Thanks Geoffrey, much appreciated! I do also have a Powerwall 3, but I suspect the same mechanisms could be leveraged with a Powerwall 2. Some additional config which may be worth incorporating is as follows (I'm also still experimenting with these settings, so any feedback is much appreciated!). For reference in the details below, my G99 approved export rate is 7.2kW.
It's been trial and error with getting Predbat to correctly reflect the charge and discharge rate of the Powerwall, as well as the charge tapering (the Powerwall will taper charging after hitting 80% and get progressively slower as you near 100%).

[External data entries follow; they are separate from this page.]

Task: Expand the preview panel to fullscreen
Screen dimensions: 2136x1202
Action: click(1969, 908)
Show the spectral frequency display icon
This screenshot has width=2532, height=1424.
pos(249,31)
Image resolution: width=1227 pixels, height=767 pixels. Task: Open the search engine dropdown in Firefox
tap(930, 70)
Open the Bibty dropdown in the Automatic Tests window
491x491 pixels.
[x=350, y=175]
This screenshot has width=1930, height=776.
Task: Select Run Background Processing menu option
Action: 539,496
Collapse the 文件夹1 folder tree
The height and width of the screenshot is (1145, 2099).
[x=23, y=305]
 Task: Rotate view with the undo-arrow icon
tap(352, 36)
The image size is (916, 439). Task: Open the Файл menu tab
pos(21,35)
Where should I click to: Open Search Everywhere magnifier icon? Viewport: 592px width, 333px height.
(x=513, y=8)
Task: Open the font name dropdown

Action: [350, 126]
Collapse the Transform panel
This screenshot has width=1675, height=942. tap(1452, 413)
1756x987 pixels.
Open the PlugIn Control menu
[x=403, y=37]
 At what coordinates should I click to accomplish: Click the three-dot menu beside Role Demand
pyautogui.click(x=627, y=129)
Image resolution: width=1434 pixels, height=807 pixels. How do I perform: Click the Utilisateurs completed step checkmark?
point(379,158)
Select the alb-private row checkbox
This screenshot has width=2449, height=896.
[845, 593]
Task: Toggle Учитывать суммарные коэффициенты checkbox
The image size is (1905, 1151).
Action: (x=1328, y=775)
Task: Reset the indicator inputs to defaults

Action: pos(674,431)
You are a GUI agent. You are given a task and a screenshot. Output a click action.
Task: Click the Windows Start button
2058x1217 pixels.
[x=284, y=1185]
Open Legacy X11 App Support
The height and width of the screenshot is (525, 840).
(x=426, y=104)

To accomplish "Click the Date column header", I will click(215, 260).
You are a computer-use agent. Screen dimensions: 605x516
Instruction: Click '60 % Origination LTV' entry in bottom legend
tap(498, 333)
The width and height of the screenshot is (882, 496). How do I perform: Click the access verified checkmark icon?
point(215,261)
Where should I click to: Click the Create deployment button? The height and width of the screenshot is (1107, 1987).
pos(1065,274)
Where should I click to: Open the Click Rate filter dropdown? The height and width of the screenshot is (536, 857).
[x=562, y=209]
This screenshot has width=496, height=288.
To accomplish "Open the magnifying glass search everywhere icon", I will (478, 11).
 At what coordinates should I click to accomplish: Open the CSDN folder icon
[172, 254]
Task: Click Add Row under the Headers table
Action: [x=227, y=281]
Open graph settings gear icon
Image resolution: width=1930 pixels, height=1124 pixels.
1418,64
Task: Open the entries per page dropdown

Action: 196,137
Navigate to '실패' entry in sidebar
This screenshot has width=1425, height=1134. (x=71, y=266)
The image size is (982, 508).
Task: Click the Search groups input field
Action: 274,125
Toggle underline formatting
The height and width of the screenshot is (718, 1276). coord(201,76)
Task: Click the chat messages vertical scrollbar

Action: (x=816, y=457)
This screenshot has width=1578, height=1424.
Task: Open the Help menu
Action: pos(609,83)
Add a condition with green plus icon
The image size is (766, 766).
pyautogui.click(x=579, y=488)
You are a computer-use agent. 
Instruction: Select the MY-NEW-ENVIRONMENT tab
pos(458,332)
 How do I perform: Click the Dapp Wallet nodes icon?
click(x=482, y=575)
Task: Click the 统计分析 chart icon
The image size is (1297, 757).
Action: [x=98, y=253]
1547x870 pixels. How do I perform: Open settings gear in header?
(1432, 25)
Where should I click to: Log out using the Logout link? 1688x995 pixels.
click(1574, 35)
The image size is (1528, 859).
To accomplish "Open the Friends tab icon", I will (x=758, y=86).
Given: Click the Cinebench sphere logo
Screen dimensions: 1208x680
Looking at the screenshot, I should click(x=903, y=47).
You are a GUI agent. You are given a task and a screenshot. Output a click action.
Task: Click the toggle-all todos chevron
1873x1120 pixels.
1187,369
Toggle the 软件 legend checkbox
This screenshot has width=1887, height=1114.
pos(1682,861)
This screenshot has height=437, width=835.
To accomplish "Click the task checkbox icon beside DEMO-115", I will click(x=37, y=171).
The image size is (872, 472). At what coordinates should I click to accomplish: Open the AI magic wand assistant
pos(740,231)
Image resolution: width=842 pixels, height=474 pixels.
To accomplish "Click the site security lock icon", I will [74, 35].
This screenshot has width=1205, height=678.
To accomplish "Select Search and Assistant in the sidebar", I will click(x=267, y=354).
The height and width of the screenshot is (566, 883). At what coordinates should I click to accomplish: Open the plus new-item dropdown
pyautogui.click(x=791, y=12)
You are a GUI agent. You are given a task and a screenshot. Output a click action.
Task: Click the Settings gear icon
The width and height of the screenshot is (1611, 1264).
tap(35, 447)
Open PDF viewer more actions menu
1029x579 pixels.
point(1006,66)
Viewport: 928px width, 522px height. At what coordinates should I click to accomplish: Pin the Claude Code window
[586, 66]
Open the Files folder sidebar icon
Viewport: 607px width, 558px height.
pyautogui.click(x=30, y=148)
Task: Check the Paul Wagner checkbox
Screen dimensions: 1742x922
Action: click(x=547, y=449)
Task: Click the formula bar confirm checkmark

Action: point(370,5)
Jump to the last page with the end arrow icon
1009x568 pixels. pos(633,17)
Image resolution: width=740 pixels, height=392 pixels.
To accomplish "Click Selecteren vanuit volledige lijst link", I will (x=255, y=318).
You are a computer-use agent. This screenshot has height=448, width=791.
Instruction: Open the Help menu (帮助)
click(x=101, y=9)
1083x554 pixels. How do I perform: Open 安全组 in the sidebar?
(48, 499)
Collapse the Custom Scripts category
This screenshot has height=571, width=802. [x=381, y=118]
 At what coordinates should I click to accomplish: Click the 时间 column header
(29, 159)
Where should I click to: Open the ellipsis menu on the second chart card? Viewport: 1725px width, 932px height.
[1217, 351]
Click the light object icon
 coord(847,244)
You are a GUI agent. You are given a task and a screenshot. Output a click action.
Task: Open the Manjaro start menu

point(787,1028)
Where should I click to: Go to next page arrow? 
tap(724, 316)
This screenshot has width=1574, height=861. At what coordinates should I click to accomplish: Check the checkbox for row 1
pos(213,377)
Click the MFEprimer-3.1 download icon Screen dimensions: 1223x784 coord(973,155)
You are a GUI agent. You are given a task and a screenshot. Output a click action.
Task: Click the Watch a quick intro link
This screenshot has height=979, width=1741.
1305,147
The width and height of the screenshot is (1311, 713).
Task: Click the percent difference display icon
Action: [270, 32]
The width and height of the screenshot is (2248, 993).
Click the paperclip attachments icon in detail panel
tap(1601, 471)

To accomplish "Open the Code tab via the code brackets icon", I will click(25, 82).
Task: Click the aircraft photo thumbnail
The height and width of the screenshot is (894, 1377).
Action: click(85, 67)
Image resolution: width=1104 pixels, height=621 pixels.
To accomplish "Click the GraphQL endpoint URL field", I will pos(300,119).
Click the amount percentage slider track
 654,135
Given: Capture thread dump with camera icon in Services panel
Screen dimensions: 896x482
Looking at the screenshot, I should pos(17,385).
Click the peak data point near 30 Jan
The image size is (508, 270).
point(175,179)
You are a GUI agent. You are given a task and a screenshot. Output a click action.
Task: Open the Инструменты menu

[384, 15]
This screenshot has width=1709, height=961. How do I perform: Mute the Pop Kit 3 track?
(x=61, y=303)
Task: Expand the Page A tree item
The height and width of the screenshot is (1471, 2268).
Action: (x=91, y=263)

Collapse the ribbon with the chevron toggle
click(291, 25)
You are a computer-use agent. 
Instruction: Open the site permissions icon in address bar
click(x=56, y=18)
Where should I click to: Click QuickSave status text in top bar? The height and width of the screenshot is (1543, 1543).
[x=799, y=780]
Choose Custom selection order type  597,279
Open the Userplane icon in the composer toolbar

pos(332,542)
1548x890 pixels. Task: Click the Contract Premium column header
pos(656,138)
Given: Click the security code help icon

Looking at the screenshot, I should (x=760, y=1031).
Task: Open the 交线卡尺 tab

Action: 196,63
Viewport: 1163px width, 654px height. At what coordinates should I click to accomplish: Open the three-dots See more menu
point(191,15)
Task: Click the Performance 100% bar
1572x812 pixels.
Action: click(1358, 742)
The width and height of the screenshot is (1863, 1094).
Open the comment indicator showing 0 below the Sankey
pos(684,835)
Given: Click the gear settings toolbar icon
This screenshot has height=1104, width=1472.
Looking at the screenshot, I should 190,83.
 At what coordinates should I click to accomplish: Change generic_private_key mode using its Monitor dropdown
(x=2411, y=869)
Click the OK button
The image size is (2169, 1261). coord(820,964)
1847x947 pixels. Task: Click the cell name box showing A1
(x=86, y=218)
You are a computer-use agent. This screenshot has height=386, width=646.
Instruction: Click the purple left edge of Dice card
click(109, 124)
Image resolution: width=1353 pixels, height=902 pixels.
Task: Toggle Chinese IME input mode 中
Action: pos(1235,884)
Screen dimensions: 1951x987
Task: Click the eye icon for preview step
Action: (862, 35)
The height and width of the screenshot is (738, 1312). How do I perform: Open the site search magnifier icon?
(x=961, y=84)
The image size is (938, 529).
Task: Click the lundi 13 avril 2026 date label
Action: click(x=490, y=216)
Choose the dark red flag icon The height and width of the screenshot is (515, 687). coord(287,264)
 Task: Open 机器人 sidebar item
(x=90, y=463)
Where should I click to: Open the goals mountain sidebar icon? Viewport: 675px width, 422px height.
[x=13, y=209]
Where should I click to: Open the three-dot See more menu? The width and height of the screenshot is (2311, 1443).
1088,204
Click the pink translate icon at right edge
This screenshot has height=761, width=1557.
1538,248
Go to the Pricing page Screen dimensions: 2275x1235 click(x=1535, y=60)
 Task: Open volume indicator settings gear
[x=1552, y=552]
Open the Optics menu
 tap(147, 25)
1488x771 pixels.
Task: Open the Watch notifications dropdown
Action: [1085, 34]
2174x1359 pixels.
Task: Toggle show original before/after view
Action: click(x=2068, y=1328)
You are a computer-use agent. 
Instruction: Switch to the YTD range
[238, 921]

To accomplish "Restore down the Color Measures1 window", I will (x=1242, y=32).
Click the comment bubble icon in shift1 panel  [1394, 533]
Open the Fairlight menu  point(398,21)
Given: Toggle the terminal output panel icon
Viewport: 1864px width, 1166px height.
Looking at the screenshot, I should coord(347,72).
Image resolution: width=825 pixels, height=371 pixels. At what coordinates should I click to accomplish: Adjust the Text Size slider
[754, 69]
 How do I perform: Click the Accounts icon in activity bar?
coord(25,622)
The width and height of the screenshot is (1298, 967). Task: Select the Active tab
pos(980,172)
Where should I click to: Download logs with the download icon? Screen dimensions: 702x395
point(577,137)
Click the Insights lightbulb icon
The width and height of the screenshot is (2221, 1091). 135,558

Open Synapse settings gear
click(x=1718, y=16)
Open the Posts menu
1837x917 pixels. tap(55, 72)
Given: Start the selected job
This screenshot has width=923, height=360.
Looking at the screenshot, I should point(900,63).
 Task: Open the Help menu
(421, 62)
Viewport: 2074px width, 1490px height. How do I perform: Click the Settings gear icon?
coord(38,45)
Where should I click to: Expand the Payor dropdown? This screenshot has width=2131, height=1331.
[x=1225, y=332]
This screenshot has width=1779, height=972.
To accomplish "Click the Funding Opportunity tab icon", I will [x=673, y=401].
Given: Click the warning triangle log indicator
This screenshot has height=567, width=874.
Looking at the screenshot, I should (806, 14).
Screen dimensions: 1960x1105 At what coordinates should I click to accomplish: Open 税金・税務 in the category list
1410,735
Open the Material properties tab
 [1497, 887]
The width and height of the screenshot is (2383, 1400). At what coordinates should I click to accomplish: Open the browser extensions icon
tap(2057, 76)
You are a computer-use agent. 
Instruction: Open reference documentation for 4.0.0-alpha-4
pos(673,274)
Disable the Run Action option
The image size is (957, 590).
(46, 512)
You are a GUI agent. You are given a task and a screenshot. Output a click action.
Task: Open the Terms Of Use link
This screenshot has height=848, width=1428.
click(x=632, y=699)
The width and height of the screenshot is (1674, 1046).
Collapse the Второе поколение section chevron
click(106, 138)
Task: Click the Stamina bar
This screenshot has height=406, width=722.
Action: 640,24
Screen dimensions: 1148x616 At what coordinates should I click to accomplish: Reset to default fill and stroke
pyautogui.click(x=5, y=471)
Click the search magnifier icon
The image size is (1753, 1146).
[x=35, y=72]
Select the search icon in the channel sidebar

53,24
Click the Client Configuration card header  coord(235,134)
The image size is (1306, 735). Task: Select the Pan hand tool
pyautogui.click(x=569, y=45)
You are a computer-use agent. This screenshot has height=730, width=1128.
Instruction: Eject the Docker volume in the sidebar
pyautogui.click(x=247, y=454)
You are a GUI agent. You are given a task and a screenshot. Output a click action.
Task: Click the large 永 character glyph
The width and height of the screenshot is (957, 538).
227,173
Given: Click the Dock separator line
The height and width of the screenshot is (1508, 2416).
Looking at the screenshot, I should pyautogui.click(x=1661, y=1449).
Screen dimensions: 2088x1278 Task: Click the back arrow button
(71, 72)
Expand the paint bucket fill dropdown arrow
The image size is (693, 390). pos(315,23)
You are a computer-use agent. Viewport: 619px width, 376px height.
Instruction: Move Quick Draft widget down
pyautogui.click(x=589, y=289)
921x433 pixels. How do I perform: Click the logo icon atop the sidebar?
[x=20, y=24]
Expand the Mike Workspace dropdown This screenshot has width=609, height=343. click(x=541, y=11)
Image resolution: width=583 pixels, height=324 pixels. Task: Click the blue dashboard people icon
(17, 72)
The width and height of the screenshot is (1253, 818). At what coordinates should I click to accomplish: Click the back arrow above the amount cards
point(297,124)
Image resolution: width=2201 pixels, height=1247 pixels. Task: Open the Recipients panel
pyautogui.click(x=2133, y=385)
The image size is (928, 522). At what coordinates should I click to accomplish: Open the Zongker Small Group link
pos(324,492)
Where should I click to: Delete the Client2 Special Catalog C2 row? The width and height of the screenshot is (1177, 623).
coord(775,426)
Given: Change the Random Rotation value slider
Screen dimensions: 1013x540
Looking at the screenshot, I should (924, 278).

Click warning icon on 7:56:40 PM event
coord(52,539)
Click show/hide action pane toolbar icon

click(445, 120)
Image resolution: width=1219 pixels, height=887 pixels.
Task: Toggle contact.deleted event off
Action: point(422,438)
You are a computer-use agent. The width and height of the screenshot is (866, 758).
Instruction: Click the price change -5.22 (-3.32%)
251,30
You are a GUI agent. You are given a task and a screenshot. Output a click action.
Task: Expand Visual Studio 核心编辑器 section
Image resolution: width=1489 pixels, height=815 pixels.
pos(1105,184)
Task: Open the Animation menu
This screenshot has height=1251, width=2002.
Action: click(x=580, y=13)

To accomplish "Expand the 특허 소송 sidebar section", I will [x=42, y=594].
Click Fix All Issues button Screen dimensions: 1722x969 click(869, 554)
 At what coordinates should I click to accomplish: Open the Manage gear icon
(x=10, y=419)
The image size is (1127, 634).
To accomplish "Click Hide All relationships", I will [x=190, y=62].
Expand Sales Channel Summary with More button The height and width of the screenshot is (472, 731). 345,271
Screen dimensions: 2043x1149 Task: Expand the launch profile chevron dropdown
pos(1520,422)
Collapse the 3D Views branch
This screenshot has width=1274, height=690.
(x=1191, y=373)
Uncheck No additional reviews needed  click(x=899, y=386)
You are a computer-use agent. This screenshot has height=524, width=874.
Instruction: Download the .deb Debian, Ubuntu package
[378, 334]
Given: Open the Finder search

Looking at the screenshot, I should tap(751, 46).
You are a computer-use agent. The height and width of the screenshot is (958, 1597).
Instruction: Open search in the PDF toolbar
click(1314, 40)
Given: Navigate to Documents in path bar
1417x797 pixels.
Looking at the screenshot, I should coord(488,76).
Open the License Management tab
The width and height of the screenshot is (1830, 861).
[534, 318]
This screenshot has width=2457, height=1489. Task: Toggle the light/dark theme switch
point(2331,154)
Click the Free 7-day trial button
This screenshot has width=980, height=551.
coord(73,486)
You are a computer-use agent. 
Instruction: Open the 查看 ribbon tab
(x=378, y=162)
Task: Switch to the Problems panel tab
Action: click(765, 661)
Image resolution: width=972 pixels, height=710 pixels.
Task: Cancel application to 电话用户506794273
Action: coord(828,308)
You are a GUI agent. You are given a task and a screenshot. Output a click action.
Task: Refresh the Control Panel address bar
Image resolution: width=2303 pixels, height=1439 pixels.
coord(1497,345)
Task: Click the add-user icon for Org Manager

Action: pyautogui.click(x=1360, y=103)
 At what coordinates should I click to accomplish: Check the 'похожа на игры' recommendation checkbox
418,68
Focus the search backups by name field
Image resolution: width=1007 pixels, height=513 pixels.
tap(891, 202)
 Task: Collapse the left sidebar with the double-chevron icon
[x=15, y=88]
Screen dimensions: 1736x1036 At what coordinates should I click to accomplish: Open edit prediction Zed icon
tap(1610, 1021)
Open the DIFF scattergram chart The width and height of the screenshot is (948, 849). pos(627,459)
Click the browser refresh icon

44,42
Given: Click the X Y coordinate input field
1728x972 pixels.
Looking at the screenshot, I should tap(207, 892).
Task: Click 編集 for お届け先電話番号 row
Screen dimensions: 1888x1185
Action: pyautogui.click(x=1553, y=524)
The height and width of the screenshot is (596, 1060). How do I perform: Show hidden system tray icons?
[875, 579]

The Powerwall will charge at different rates based which mode it's in:
- Autonomous mode : 5kW
- Backup mode : 3.3kW
- Via the 'reserve' slider : 1.7kW
I leverage switching the Powerwall to backup mode to force it to charge during a Predbat charge window (which means that it should charge at 3.3kW) but I found that Predbat was incorrectly modelling both my export and import rate at 2.6kW even after setting charge_rate and discharge_rate. I'm interested to get your thoughts on why that may be. Instead, I've ended up with the following:
pred_bat:
...
battery_rate_max: 10000
battery_rate_max_scaling: 0.33 # 3.3kw
battery_rate_max_scaling_discharge: 0.72 # 7.2kw
where I exploit use of battery_rate_max to model my different import and export rates (3.3kW in Backup mode, 7.2kW when exporting in Autonomous mode). It will correctly model charging at 3.3kW with this in place, and this is how it appears in the Predbat logs now:
Similarly, I've been experimenting with having the charge tapering >80% reflected. The Powerwall doesn't natively expose a soc_kw value required by Predbat to automatically model the curve, so instead (for now) I've manually modelled the charge curves based on previous charge cycles with the following:
pred_bat:
...
battery_charge_power_curve:
80: 0.8
85: 0.7
90: 0.5
95: 0.35
100: 0.25
However, this is not currently being reflected in the Predbat output and I suspect it's due to use of battery_rate_max instead of using charge_rate and discharge_rate. Again, I'm interested to get your thoughts on this.
FYI I've also noticed that the charging tapering (for me at least) became much more aggressive after the Powerwall updated to software version 25.34.3 (I was seeing tapering from charge levels as low as 25%). I've raised a case with Tesla about this, but the behaviour has since returned to normal without a software update, so I'm wondering whether it may be because my Powerwall is outside and we had period of colder weather which affected the charge rate around the same time 🤷♂️ I'm continuing to monitor this and will update the charge curve if it returns.